Below this line are records; write out exactly the lines from the one containing "The image size is (920, 491)." through the one containing "Task: Tick the", with the pictures left out.

**** THE RECORDS ****

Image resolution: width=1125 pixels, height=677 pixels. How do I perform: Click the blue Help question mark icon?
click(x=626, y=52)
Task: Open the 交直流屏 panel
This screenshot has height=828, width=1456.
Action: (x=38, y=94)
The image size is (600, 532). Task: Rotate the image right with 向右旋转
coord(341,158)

****
**** THE RECORDS ****

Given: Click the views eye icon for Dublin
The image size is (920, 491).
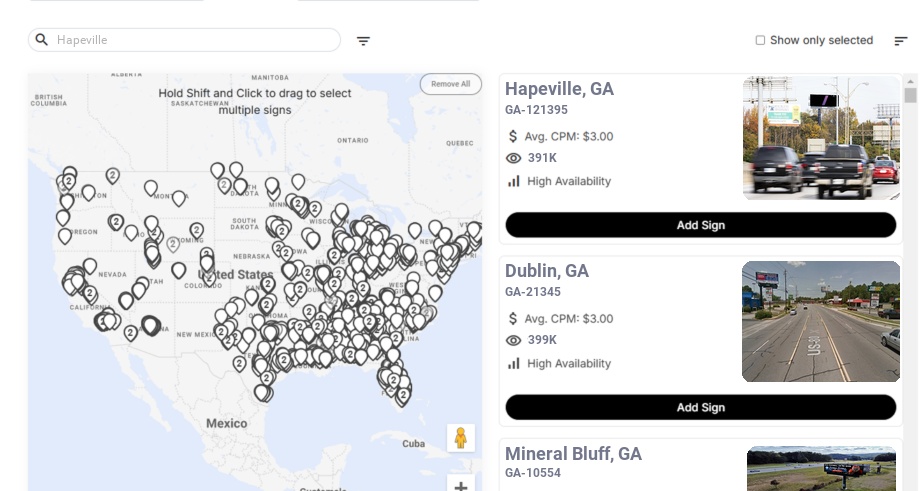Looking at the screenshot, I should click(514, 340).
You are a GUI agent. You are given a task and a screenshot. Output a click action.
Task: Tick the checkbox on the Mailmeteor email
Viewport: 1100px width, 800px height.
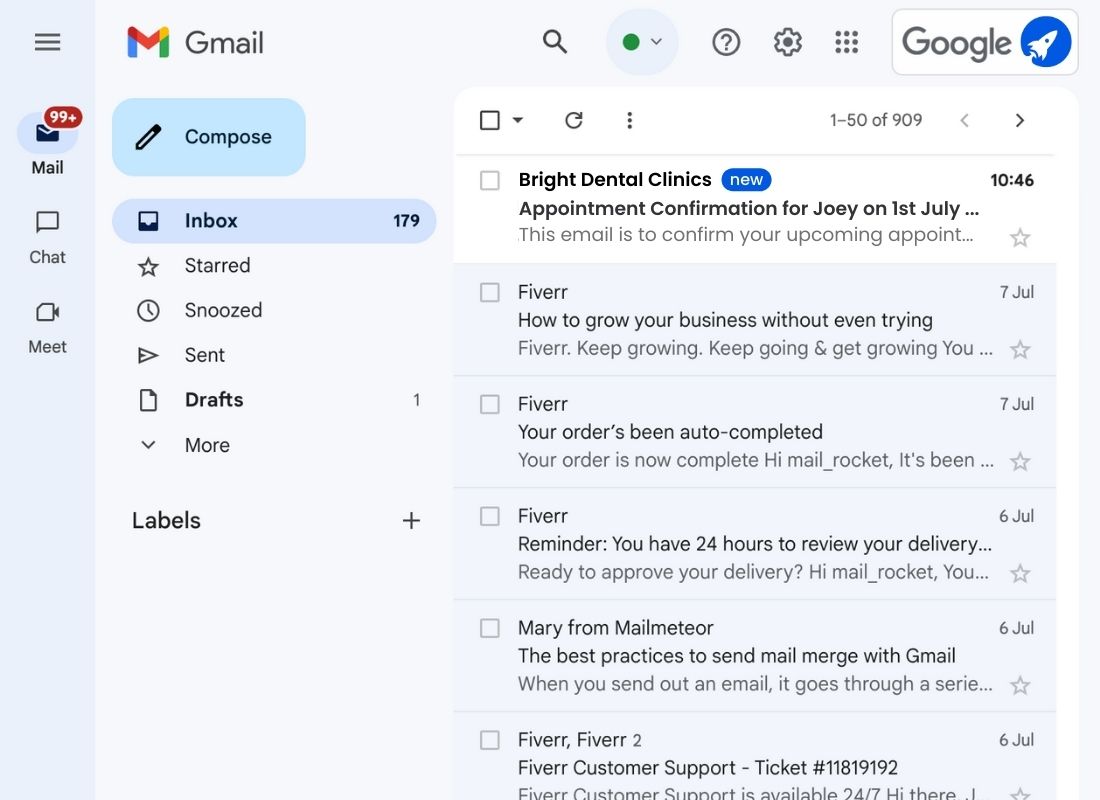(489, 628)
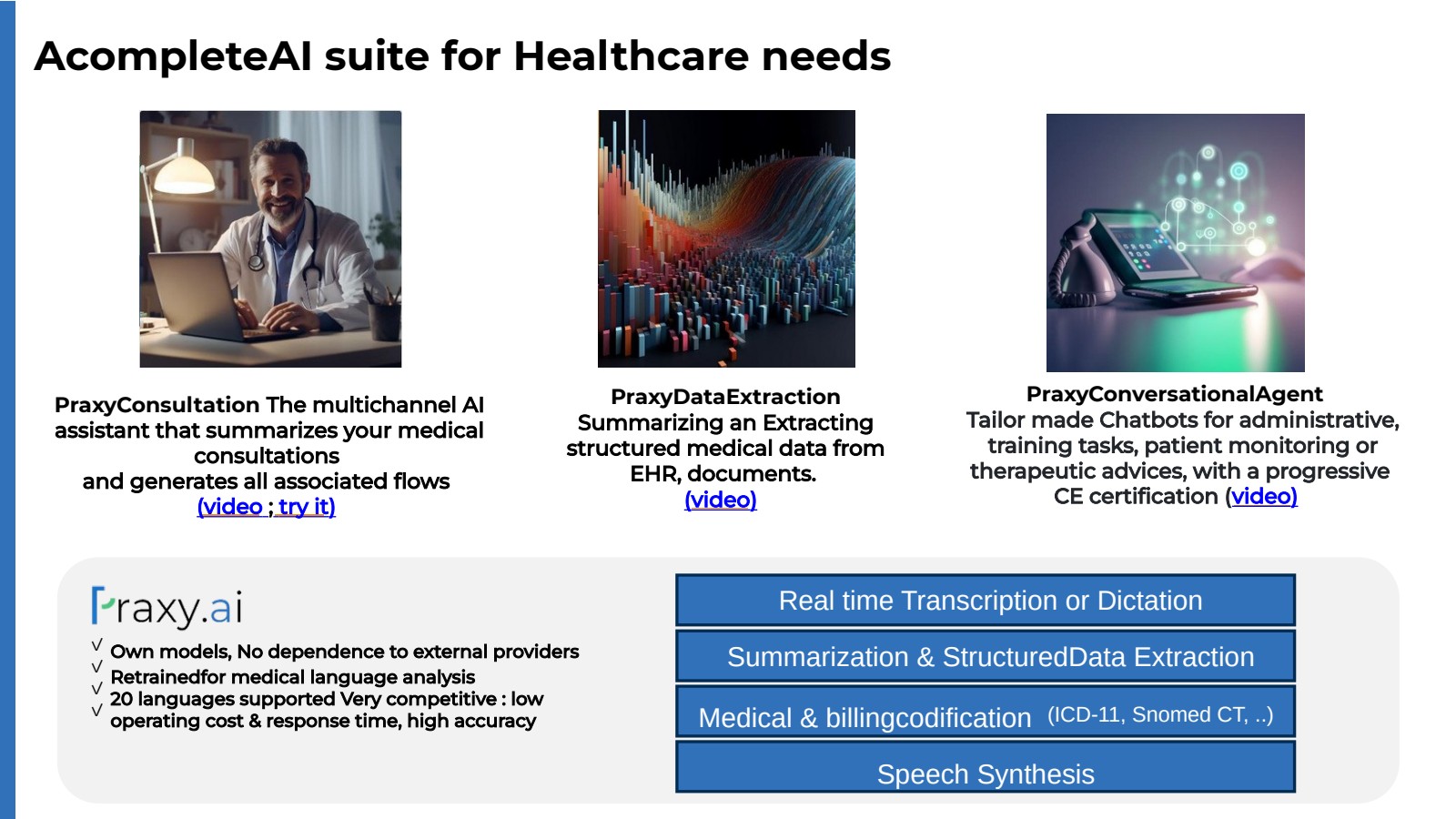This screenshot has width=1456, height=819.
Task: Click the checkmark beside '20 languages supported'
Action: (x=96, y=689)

****
**** THE RECORDS ****

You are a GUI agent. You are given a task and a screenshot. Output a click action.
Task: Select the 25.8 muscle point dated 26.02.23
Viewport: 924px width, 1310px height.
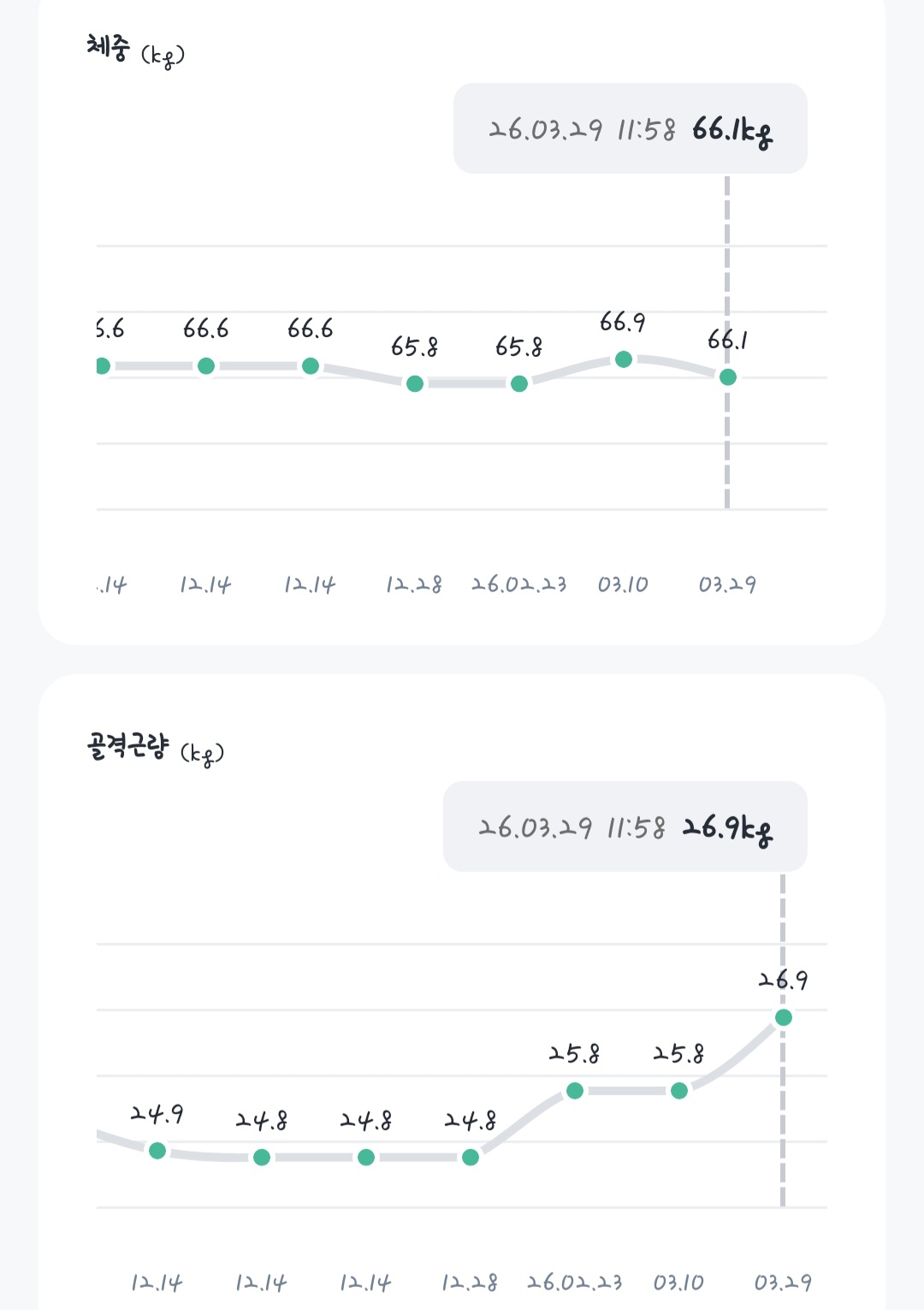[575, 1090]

****

** WORKED SOLUTION **
The image size is (920, 491).
Looking at the screenshot, I should click(514, 340).
You are a GUI agent. You are given a task and a screenshot. Output a click action.
Task: Tick the checkbox on the Mailmeteor email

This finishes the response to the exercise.